The PEACE‑2 trial evaluated whether intensifying standard-of-care treatment with cabazitaxel could improve clinical progression-free survival (cPFS) in this population, for whom long-term ADT plus radiotherapy remains the treatment standard. Although docetaxel has shown benefit in selected high-risk settings, the role of other taxanes in localized disease has remained unclear.
The randomized 2×2 phase 3 study enrolled 761 men with very high–risk localized prostate cancer, defined by at least two risk factors, including T3–4 disease, Gleason score 8–10, or prostate-specific antigen (PSA) ≥20 ng/mL, with no nodal or metastatic disease on conventional imaging. Patients received ADT with either pelvic or prostate-only radiotherapy and were randomized to receive cabazitaxel or no additional chemotherapy. Cabazitaxel was administered every 3 weeks for four cycles.
After a median follow-up of 7.3 years, no significant difference in the primary endpoint of cPFS was observed between treatment arms.
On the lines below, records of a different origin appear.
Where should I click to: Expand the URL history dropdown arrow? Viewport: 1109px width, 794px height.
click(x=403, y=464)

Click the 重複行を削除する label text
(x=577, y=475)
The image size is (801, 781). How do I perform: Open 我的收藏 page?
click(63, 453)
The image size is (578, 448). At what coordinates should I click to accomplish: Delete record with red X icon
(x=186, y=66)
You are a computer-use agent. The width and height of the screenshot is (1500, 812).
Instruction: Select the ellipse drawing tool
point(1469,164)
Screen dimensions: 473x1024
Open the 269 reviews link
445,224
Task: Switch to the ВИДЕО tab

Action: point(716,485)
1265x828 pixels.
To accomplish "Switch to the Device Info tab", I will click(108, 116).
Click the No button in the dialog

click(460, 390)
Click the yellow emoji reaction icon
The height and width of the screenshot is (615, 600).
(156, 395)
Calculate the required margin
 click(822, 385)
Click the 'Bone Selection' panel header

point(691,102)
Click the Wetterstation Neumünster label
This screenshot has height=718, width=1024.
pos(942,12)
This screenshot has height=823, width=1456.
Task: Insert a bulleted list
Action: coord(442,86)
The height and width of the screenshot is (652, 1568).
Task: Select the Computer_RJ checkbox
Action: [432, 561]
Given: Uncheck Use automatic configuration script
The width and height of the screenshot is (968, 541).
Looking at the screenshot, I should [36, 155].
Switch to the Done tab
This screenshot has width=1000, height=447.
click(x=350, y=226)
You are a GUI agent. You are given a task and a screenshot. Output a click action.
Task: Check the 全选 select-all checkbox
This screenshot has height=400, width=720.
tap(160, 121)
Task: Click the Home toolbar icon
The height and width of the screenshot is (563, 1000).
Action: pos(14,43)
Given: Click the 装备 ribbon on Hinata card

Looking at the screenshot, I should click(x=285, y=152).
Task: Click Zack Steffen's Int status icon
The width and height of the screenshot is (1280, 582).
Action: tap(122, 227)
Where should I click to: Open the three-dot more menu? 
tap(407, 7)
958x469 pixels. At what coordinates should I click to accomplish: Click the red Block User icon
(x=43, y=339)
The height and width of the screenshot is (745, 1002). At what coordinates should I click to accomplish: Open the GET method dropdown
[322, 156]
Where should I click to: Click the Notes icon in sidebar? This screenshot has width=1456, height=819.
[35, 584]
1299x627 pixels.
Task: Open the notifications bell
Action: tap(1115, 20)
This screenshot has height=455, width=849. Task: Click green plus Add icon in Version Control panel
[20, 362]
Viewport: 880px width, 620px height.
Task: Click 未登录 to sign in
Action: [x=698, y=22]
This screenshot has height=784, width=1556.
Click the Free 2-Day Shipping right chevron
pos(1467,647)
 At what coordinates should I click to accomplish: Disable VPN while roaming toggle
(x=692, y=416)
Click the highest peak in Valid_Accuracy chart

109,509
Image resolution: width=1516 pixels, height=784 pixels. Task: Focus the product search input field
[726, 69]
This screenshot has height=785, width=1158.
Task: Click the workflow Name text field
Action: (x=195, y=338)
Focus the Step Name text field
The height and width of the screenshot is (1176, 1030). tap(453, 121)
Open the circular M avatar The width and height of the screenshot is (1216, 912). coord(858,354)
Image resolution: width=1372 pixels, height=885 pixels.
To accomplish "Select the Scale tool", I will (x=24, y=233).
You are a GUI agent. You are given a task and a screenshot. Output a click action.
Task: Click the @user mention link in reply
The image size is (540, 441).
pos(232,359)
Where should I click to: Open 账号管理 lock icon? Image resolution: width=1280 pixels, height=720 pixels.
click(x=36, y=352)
Seven-year cPFS rates were 67.2% in patients without cabazitaxel and 62.8% with cabazitaxel, with no interaction between cabazitaxel use and pelvic radiotherapy. Secondary endpoints, including biochemical PFS and metastasis-free survival, were also similar between groups.
Long-term outcomes for this population were favorable overall, with prostate cancer–specific survival of approximately 90% at 9 years, highlighting durable disease control with current standard approaches in many men with very high–risk localized disease.
Treatment intensification, however, increased toxicity. Grade 3–4 adverse events were more frequent with cabazitaxel, driven largely by hematologic toxicities such as neutropenia. Adverse events were otherwise consistent with the known safety profile of cabazitaxel.
Investigators concluded that cabazitaxel does not improve outcomes when added to ADT and radiotherapy for very high-risk localized prostate cancer. “Given the relatively low prostate cancer mortality observed over the first decade of follow-up, current definitions of ‘very high-risk’ disease may warrant reconsideration, particularly as modern imaging techniques such as PSMA PET increasingly refine staging,” Fizazi concluded.
Developed by EPG Health for Medthority, independently of any sponsor.